**DO THIS**
Rewrite the entries from the line containing "771, 1389, 781)" down to the line containing "18, 864, 25)", swapping "clicked" for "selected" and leaving everything else the same.

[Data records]
┏━━
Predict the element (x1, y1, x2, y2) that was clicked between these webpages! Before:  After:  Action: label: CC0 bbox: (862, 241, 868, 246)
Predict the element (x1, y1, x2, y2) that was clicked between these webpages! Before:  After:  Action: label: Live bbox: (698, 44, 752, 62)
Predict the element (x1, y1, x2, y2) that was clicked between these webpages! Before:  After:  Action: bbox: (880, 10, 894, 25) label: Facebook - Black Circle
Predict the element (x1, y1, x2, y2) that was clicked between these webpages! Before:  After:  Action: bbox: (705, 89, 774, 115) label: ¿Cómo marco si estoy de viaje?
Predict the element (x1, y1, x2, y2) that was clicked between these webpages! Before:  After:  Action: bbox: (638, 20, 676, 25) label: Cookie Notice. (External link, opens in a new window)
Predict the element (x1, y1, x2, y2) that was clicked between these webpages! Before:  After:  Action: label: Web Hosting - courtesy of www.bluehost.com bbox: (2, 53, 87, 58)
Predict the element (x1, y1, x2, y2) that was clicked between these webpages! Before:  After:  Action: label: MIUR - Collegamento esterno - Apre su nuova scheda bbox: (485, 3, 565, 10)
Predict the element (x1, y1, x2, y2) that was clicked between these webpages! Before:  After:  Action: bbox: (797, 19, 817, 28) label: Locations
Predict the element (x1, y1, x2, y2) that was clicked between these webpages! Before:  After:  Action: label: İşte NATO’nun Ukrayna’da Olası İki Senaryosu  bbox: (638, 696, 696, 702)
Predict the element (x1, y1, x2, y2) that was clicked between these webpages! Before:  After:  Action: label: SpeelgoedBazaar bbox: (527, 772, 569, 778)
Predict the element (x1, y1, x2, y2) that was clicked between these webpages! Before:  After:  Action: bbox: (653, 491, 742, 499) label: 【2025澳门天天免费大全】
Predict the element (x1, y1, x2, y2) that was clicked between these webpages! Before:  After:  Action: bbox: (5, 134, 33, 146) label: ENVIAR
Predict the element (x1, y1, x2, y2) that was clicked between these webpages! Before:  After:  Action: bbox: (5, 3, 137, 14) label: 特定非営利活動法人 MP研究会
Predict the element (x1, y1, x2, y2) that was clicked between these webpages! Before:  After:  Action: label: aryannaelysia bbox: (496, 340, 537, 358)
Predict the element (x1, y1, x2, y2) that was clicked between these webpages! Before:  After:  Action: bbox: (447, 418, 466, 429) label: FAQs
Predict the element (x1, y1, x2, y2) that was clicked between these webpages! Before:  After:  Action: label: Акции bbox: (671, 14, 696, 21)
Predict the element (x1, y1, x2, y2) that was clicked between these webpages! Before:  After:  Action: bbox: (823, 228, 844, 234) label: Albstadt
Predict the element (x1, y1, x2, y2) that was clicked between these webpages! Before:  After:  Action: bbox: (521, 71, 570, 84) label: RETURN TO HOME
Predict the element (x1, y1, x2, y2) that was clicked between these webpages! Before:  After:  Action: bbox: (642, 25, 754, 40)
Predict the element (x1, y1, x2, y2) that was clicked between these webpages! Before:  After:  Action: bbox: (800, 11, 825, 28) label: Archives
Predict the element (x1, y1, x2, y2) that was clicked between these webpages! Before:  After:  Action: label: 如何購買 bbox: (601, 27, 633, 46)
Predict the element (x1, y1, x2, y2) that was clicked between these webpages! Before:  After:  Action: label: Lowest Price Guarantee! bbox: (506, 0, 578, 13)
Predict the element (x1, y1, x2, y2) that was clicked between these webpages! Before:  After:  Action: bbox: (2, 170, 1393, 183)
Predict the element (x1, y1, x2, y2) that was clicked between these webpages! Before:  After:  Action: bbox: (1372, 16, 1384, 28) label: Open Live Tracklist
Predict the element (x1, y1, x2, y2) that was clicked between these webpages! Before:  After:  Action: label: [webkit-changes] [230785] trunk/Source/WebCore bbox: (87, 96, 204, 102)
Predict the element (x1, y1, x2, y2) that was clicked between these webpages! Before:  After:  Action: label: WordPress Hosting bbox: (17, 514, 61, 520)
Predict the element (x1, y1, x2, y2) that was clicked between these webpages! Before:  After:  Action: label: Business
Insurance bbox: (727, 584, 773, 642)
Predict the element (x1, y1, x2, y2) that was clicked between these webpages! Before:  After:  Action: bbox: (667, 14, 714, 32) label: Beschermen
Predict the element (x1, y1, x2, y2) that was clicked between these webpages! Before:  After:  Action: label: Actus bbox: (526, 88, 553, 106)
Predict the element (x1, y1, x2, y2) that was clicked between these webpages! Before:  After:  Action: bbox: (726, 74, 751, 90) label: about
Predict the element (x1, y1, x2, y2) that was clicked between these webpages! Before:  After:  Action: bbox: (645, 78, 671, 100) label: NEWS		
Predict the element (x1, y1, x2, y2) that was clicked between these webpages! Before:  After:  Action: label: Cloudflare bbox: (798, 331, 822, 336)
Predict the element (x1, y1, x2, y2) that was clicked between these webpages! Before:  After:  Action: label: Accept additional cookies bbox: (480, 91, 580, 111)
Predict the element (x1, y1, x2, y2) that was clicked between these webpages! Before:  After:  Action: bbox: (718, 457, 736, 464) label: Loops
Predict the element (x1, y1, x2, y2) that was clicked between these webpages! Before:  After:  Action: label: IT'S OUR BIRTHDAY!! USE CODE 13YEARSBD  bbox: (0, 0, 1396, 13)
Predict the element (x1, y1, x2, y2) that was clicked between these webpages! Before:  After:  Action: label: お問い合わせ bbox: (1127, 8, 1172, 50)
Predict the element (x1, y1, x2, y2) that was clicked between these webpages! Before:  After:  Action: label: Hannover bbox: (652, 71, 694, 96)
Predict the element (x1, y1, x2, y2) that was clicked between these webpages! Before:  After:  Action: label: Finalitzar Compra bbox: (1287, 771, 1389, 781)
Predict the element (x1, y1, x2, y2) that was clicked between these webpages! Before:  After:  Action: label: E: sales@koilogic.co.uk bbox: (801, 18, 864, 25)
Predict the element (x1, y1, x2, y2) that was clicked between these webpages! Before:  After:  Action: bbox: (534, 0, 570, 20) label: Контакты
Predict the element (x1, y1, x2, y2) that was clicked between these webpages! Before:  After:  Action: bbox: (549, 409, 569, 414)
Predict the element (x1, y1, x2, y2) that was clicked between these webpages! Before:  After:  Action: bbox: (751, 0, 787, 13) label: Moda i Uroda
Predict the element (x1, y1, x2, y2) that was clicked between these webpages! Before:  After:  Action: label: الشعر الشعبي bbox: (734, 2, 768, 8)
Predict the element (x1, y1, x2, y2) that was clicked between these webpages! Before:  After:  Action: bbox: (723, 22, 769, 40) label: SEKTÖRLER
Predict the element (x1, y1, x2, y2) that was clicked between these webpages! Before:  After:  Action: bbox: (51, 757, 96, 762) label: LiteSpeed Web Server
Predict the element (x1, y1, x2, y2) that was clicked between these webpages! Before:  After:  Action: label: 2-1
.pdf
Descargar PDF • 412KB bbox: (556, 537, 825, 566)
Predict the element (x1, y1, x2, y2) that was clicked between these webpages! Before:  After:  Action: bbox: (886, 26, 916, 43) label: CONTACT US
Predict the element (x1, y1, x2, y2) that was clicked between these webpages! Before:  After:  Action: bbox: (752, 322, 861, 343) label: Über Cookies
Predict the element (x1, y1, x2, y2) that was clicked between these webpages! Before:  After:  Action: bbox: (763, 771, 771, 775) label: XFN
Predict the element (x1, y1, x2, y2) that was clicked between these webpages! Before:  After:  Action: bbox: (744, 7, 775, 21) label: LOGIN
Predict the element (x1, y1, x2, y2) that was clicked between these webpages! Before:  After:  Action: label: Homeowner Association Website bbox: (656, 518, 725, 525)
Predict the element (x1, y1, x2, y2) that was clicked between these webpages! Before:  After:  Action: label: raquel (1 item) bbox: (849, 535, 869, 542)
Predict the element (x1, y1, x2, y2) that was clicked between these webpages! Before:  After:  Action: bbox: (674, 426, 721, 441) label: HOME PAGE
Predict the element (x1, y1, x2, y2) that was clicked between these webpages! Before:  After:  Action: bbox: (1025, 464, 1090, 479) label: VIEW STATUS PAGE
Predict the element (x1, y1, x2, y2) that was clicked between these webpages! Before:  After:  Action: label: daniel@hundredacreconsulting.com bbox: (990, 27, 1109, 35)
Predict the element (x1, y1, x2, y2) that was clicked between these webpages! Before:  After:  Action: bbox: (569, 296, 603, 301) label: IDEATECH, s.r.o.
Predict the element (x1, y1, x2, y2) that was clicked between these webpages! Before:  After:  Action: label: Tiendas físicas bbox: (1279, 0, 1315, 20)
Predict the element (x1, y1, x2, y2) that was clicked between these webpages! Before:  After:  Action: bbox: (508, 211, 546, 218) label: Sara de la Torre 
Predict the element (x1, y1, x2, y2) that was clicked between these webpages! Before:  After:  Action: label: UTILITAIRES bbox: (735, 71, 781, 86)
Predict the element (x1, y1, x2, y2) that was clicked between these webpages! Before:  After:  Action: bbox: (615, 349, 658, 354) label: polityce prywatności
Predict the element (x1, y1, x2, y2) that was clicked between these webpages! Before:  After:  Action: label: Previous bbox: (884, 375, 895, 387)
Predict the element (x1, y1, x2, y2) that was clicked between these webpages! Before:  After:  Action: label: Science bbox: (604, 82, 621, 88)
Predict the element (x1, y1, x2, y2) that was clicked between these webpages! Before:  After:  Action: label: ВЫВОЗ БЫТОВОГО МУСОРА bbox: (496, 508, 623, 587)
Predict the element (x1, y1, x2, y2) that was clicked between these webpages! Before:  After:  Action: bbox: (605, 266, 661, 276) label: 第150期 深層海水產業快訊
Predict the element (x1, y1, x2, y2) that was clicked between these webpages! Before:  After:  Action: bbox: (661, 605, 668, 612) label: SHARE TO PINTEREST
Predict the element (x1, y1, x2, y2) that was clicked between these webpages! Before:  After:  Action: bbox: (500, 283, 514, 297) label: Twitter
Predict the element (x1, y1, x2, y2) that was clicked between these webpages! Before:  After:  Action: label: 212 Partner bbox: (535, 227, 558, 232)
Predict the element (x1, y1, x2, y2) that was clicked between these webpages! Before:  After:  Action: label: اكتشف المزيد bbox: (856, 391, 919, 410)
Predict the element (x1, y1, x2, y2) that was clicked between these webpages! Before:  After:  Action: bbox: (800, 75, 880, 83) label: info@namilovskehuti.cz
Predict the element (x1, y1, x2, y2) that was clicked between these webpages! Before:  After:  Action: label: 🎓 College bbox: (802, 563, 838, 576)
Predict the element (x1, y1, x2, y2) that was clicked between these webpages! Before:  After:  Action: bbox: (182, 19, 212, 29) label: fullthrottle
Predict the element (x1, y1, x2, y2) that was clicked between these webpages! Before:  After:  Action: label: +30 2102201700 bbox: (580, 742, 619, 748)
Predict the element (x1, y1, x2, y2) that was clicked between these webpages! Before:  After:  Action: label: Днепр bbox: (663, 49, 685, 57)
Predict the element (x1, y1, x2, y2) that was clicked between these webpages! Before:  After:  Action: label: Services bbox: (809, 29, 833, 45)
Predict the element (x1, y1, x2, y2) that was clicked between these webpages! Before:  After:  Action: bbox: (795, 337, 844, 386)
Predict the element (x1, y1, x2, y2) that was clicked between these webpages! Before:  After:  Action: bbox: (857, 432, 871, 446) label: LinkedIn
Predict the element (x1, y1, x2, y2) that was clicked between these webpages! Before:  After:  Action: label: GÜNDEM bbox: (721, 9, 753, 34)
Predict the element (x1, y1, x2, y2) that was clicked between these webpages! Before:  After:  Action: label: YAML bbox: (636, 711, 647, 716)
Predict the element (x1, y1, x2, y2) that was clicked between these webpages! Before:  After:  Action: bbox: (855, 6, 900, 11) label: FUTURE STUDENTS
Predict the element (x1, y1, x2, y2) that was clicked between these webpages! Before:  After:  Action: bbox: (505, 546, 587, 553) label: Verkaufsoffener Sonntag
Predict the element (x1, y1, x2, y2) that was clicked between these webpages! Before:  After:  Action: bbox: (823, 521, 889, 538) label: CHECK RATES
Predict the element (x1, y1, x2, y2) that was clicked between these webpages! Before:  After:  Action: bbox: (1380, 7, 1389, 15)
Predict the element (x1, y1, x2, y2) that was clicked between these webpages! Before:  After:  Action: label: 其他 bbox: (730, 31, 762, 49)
┗━━
**EXERCISE OUTPUT**
Predict the element (x1, y1, x2, y2) that was selected between these webpages! Before:  After:  Action: label: Finalitzar Compra bbox: (1287, 771, 1389, 781)
Predict the element (x1, y1, x2, y2) that was selected between these webpages! Before:  After:  Action: label: E: sales@koilogic.co.uk bbox: (801, 18, 864, 25)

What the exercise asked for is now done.